BoredPositron 3 hours ago [-]
Intent matters. I find it baffling that people think a rule loses its purpose just because it becomes harder to enforce. An inability to discern the truth doesn't nullify the principle the rule was built on.
retired 47 minutes ago [-]
Fork it to Slobian and let the clankers go to town creating, approving and merging pull requests by themselves. Look at the install base to see what people prefer.
MintPaw 21 minutes ago [-]
An interesting concept that stood out to me. Committing the prompts instead of the resulting code only.
It it really true the LLM's are non-deterministic? I thought if you used the exact input and seed with the temperature set to 0 you would get the same output. It would actually be interesting to probe the commit prompts to see how slight variants preformed.
LelouBil 18 minutes ago [-]
> I thought if you used the exact input and seed with the temperature set to 0 you would get the same output.
I think they can also be differences on different hardware, and also usually temperature is set higher than zero because it produces more "useful/interesting" outputs
theptip 3 hours ago [-]
> disclosure if "a significant portion of the contribution is taken from a tool without manual modification", and labeling of such contributions with "a clear disclaimer or a machine-readable tag like '[AI-Generated]'.
Quixotic, unworkable, pointless. It’s fundamentally impossible (at least without a level of surveillance that would obviously be unavceptable) to prove the “artisanal hand-crafted human code” label.
> contributors should "fully understand" their submissions and would be accountable for the contributions, "including vouching for the technical merit, security, license compliance, and utility of their submissions".
This is in the right direction.
I think the missing link is around formalizing the reputation system; this exists for senior contributors but the on-ramp for new contributors is currently not working.
Perhaps bots should ruthlessly triage in-vouched submissions until the actor has proven a good-faith ability to deliver meaningful results. (Or the principal has staked / donated real money to the foundation to prove they are serious.)
I think the real problem here is the flood of low-effort slop, not AI tooling itself. In the hands of a responsible contributor LLMs are already providing big wins to many. (See antirez’s posts for example, if you are skeptical.)
hananova 1 hours ago [-]
> Quixotic, unworkable, pointless. It’s fundamentally impossible (at least without a level of surveillance that would obviously be unavceptable) to prove the “artisanal hand-crafted human code” label.
Difficulty of enforcing is a detail. Since the rule exists, it can be used when detection is done. And importantly it means that ignoring the rule means you’re intentionally defrauding the project.
jruohonen 2 hours ago [-]
Debian has always been Debian and thus there are these purist opinions, but perhaps my take too would be something along the "one-strike-and-you-are-out" kind of a policy (i.e., you submit slop without being able to explain your submission in any way) already followed in some projects:
This is like trying to stop spam by banning emails that send you spam.
They can spin up LLM-backed contributors faster than you can ban them.
ApolloFortyNine 24 minutes ago [-]
Banning AI would hardly stop that, the LLM contributors would simply claim they're not AI.
Hence why banning AI contributions is meaningless, you literally only punish 'good' actors.
jruohonen 1 hours ago [-]
If the situation becomes that worse, I agree with you; otherwise, I don't see that as a problem.
techwizrd 2 hours ago [-]
I agree.
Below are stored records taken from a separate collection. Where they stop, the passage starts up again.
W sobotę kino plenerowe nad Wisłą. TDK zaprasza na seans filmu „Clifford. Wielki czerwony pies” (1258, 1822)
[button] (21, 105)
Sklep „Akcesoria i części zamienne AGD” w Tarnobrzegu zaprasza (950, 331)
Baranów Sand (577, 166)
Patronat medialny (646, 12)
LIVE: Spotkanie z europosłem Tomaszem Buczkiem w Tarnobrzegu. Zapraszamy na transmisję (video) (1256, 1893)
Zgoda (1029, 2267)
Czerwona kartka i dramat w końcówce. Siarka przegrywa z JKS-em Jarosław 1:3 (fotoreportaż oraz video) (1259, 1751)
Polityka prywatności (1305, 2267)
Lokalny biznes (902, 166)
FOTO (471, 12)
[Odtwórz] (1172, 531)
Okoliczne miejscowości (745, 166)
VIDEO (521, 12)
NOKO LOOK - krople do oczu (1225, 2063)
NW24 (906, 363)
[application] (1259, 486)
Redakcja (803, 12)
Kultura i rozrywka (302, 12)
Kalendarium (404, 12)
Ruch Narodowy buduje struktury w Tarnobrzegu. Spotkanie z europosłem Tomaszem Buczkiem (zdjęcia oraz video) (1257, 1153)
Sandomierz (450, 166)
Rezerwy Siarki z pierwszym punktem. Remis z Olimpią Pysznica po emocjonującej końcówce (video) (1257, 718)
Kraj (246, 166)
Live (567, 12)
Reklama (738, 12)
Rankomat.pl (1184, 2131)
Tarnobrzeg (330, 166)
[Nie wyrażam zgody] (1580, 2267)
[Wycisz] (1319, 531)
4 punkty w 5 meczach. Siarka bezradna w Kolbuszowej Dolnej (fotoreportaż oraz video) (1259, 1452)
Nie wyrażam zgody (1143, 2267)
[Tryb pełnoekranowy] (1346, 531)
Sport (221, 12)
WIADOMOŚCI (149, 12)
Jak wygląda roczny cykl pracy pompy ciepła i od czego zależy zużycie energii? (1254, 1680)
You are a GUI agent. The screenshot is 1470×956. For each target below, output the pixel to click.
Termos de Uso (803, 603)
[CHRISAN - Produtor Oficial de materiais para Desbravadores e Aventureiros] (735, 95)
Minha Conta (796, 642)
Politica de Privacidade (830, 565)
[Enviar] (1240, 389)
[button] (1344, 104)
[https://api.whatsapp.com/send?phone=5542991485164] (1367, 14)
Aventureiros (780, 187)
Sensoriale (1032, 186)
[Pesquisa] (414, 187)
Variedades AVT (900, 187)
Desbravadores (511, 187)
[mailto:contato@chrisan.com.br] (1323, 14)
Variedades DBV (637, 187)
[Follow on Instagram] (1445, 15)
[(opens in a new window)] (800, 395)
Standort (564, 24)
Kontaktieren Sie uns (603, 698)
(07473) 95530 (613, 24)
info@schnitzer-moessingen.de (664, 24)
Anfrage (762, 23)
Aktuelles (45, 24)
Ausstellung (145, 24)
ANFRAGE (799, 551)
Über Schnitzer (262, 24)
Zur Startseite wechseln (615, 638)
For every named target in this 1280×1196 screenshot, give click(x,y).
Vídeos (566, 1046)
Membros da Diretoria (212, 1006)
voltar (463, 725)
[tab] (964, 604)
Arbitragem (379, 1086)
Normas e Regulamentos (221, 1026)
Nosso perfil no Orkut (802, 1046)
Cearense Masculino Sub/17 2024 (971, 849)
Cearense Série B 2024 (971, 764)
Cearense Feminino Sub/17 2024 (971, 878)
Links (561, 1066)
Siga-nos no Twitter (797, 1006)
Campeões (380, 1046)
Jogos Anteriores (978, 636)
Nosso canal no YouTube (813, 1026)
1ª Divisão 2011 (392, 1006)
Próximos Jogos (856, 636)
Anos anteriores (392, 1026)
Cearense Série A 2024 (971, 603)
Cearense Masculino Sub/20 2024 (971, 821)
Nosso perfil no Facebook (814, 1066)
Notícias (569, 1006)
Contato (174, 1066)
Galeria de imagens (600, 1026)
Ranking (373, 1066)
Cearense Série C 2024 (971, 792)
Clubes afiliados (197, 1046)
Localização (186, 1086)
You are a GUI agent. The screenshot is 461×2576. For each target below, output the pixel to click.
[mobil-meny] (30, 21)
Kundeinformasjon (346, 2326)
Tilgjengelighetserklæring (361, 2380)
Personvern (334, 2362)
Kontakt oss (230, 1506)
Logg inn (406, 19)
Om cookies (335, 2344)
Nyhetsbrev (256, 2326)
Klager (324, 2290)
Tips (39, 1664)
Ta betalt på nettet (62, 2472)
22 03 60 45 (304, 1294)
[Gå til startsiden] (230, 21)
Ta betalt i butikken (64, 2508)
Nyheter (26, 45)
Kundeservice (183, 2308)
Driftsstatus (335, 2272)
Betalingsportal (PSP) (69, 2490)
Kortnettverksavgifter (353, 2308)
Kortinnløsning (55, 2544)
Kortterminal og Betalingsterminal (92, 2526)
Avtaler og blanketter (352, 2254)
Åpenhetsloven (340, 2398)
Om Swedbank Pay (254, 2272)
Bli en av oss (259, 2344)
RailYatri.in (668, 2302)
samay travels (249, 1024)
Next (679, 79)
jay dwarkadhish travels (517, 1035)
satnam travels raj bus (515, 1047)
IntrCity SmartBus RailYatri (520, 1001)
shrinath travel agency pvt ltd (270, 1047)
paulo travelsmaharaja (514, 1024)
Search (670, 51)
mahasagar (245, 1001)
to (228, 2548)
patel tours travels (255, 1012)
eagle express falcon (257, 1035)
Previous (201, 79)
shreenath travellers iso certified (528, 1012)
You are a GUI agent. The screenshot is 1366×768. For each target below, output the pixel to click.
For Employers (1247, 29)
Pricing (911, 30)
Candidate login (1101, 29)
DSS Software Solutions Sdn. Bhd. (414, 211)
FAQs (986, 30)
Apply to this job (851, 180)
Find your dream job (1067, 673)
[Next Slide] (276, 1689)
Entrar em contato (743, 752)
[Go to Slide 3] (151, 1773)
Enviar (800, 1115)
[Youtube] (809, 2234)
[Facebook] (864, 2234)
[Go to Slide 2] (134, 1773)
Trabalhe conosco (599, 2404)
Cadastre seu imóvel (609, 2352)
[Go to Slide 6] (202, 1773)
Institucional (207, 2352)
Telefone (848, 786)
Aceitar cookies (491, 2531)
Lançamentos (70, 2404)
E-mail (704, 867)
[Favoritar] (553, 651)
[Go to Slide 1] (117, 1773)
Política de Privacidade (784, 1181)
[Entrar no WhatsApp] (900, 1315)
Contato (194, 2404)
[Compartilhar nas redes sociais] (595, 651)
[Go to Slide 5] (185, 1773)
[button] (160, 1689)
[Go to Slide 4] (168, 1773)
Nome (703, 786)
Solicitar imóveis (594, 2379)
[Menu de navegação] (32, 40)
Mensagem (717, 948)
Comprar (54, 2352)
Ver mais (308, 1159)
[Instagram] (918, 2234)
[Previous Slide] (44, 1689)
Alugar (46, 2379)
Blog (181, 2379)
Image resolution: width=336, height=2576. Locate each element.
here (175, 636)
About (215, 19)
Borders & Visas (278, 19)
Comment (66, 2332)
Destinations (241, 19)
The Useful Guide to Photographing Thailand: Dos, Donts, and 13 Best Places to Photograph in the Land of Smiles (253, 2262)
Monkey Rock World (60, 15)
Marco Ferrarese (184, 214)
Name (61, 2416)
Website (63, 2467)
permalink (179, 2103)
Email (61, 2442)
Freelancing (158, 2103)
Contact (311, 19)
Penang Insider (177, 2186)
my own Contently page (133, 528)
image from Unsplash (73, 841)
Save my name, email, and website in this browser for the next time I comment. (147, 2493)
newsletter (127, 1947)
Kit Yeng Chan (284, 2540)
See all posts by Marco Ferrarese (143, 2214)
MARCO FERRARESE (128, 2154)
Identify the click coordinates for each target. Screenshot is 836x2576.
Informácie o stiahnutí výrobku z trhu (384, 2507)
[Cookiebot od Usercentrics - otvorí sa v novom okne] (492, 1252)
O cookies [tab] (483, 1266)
If the real concern is the flood of low-effort slop, unmaintainable patches, accidental code reuse, or licensing violations, then the process should target those directly. The useful work is improving review and triage so those problems get filtered out early. The genie is already out of the bottle with AI tooling, so broad “no AI” rules feel like a reaction to the tool and do not seem especially useful or enforceable.
hombre_fatal 2 hours ago [-]
Aside, that's a fun read/format, like reading about judges arguing how to interpret a law or debating whether a law is constitutional.
3 hours ago [-]
aplomb1026 19 minutes ago [-]
[dead]
bhekanik 52 minutes ago [-]
[dead]
newzino 2 hours ago [-]
[dead]
techpulse_x 3 hours ago [-]
[dead]
wetpaws 51 minutes ago [-]
[dead]
3012846 3 hours ago [-]
Again you can see which developers are owned by corporations and which are not. There is no free software any longer.
fidorka 3 hours ago [-]
What do you mean?
est31 2 hours ago [-]
I think it's a complicated issue.
A lot of low quality AI contributions arrive using free tiers of these AI models, the output of which is pretty crap. On the other hand, if you max out the model configs, i.e. get "the best money can buy", then those models are actually quite useful and powerful.
OSS should not miss out on the power LLMs can unleash. Talking about the maxed out versions of the newest models only, i.e. stuff like Claude 4.5+ and Gemini 3, so developments of the last 5 months.
But at the same time, maintainers should not have to review code written by a low quality model (and the high quality models, for now, are all closed, although I heard good things about Minmax 2.5 but I haven't tried it).
Given how hard it is to tell which model made a specific output, without doing an actual review, I think it would make most sense to have a rule restricting AI access to trusted contributors only, i.e. maintainers as a start, and maybe some trusted group of contributors where you know that they use the expensive but useful models, and not the cheap but crap models.
ACCount37 44 minutes ago [-]
It's the difference between raw LLM output vs LLM output that was tweaked, reviewed and validated by a competent developer.
Both can look like the same exact type of AI-generated code. But one is a broken useless piece of shit and the other actually does what it claims to do.
The problem is just how hard it is to differentiate the two at a glance.
bombcar 1 hours ago [-]
The tacit understanding of all these is that the valued contributors can us AI as long as they can "defend the code" if you will, because AI used lightly and in that way would be indistinguishable from knuthkode.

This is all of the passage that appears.